Reproduce verbatim the entries below, from the line containing "You are a computer-use agent. Viewport: 1703px" through the line containing "Looking at the screenshot, I should tap(389, 605).", including both of those lines.

++++++++++++++++++++

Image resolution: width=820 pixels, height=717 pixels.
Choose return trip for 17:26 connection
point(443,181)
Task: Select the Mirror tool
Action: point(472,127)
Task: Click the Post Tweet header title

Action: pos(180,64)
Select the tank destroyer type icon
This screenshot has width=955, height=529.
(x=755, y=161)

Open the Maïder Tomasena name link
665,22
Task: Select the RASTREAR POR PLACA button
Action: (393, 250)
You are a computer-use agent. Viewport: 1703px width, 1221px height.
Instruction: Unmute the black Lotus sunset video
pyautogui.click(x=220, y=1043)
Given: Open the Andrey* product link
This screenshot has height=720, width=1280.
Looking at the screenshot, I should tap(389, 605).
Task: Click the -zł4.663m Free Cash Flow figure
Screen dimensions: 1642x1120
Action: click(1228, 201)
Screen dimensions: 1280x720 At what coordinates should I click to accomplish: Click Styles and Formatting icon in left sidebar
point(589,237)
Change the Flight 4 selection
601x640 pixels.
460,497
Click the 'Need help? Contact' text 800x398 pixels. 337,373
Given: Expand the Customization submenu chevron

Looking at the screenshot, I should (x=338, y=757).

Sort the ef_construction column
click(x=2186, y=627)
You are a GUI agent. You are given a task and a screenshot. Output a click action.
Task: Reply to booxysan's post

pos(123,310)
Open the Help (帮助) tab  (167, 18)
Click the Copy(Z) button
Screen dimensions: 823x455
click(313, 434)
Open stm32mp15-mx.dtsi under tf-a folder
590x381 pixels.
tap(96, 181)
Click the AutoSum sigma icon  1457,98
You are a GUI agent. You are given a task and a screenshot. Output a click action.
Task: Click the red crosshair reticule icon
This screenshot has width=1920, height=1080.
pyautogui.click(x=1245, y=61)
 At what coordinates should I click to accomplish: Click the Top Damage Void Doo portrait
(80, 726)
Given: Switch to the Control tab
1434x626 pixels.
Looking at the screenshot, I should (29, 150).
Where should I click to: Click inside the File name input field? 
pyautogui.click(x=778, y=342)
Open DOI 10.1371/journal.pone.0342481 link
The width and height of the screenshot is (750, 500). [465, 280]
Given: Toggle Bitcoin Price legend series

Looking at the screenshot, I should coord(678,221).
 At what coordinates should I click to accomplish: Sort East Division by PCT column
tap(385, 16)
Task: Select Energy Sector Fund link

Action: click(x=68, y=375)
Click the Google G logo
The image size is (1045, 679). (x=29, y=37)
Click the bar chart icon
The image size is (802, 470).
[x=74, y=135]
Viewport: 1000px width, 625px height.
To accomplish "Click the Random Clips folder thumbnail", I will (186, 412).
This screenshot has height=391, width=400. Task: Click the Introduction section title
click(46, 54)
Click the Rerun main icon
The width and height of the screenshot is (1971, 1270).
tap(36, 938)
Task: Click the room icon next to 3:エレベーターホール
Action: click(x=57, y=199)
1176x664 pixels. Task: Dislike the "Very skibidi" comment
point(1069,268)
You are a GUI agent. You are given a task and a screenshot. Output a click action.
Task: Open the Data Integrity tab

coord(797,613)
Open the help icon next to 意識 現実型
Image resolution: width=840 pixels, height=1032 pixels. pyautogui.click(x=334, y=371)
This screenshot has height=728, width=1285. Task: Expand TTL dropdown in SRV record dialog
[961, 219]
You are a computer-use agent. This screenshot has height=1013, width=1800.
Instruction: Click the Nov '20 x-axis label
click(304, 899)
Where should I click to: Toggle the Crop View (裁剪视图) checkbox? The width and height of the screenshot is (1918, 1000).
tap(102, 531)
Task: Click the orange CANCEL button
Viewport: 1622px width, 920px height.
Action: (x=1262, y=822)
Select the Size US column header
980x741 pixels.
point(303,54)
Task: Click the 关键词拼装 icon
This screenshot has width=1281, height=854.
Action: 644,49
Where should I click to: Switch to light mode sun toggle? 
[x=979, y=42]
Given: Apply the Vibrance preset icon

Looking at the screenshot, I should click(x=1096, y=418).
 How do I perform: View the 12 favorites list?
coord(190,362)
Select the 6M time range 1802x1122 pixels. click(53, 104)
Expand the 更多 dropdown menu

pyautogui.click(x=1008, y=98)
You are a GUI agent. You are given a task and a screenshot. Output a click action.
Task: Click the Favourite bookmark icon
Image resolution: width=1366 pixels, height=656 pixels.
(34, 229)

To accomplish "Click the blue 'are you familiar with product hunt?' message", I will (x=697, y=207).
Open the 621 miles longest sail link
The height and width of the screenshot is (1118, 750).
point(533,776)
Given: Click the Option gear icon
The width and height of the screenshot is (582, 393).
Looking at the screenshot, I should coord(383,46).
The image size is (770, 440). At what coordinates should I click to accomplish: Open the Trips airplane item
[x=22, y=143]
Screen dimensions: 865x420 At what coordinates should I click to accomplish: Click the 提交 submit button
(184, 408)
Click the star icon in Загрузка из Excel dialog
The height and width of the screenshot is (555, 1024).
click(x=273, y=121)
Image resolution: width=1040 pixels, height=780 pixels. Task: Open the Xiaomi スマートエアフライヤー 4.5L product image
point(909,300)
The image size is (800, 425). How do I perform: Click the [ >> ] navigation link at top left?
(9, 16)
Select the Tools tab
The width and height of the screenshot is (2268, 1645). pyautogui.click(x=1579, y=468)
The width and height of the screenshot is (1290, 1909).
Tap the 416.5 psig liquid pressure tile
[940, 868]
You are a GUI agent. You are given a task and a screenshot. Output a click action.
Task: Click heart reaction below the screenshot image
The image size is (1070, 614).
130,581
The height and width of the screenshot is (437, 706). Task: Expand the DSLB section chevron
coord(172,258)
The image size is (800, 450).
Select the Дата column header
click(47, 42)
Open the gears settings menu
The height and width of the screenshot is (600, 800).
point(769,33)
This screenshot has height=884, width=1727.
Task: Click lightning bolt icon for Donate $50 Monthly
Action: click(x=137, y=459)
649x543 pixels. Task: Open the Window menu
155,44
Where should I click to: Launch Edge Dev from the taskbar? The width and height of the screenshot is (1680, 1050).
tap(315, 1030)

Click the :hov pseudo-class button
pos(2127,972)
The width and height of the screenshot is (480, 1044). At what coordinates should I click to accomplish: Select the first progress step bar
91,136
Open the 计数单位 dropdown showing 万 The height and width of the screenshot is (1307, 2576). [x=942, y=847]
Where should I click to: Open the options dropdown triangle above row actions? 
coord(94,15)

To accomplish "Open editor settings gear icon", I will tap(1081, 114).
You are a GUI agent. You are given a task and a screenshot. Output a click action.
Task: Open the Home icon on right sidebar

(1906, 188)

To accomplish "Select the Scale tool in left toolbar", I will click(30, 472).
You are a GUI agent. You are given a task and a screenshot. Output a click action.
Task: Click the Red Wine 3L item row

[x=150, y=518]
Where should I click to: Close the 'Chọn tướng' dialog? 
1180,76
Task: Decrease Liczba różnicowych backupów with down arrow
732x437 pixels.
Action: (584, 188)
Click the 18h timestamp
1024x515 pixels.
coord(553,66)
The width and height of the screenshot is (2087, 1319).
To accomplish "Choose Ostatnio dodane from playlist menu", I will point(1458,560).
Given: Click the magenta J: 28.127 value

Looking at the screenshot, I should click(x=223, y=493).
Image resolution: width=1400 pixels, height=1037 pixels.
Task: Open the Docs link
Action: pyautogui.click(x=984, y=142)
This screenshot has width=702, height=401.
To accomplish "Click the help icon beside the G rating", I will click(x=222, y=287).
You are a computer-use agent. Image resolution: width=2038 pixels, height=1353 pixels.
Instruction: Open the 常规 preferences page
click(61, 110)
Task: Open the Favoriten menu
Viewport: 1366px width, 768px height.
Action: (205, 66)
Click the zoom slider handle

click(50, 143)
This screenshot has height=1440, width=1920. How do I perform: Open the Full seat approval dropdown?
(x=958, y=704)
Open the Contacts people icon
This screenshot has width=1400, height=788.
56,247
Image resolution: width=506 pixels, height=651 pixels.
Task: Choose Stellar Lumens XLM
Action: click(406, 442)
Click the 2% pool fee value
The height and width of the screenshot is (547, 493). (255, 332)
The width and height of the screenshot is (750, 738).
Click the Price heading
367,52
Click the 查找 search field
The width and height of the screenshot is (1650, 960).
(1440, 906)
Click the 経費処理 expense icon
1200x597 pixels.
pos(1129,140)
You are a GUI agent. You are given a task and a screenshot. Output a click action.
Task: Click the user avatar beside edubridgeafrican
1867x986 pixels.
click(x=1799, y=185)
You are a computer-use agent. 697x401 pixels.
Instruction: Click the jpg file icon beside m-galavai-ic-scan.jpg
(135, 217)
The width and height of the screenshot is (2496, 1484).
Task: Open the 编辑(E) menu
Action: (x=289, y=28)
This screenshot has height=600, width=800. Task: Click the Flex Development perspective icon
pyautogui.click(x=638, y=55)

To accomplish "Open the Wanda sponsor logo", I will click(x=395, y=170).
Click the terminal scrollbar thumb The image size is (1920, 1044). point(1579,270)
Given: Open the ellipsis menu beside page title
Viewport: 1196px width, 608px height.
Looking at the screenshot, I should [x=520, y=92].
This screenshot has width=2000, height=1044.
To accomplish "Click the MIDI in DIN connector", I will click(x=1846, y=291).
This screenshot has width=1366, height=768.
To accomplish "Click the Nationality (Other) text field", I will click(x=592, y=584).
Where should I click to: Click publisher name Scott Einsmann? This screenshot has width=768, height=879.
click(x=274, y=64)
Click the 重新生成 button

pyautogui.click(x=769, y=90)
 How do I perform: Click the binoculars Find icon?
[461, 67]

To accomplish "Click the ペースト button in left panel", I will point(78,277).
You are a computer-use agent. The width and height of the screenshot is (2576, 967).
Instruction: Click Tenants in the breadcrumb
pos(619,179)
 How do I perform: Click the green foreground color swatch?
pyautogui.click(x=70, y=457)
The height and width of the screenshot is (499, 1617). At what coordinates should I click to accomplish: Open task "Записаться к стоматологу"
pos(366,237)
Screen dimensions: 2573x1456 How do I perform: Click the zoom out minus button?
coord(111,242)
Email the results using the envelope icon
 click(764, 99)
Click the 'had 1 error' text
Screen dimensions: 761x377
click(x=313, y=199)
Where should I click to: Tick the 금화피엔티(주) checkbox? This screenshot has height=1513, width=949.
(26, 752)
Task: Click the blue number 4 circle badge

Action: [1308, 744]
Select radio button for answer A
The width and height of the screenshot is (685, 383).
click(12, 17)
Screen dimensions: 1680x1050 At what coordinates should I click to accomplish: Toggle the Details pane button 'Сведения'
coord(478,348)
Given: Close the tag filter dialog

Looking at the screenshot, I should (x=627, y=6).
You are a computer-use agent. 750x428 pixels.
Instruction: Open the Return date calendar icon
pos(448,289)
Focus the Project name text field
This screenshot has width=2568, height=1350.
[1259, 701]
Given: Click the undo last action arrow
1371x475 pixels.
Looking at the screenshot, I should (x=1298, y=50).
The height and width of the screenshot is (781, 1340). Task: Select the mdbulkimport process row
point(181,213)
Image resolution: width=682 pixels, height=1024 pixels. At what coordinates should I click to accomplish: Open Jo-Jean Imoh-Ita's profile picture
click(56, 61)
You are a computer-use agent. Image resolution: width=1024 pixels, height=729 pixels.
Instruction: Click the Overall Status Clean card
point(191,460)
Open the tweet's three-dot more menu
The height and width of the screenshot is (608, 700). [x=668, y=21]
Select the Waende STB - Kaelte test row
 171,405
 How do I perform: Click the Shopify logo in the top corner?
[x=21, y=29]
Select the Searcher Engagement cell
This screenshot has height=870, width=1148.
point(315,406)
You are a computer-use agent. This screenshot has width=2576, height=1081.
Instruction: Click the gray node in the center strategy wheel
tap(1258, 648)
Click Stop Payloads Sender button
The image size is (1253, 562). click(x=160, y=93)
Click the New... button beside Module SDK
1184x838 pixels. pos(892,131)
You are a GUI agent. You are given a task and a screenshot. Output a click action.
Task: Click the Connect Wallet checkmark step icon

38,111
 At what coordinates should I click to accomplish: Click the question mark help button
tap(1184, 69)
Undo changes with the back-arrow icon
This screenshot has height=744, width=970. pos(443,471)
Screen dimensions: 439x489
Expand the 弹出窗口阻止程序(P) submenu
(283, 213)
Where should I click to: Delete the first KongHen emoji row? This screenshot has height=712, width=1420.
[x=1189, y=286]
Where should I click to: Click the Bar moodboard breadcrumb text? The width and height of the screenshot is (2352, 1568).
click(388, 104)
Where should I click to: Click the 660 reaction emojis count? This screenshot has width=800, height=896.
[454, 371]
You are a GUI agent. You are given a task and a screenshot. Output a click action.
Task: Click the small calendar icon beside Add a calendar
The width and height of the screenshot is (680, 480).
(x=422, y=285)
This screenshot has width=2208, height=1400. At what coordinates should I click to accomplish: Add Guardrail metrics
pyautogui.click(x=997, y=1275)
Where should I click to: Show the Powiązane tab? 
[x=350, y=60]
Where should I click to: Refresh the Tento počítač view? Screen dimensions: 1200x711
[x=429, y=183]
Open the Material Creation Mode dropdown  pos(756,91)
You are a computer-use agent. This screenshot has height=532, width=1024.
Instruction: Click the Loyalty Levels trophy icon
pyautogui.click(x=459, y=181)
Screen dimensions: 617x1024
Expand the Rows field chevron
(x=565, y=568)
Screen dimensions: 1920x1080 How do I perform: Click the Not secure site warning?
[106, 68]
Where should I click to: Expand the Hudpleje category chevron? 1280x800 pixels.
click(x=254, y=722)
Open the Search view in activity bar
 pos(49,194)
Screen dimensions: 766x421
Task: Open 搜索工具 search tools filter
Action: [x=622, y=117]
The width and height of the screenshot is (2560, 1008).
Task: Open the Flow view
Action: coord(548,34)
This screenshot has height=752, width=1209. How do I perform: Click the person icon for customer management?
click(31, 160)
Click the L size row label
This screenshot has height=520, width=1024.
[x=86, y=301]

++++++++++++++++++++

» Written reply
You are a computer-use agent. Viewport: 1703px width, 1221px height.
Instruction: Unmute the black Lotus sunset video
pyautogui.click(x=220, y=1043)
Given: Open the Andrey* product link
This screenshot has height=720, width=1280.
Looking at the screenshot, I should tap(389, 605).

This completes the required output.